Data listing:
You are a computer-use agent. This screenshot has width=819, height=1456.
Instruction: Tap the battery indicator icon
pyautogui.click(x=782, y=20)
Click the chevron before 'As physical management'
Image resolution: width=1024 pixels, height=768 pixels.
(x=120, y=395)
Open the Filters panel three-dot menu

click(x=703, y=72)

Directions for this task: Keeping every line exactly as it is, retype the entries shown above.

Response area:
You are a computer-use agent. This screenshot has width=819, height=1456.
Instruction: Tap the battery indicator icon
pyautogui.click(x=782, y=20)
Click the chevron before 'As physical management'
Image resolution: width=1024 pixels, height=768 pixels.
(x=120, y=395)
Open the Filters panel three-dot menu

click(x=703, y=72)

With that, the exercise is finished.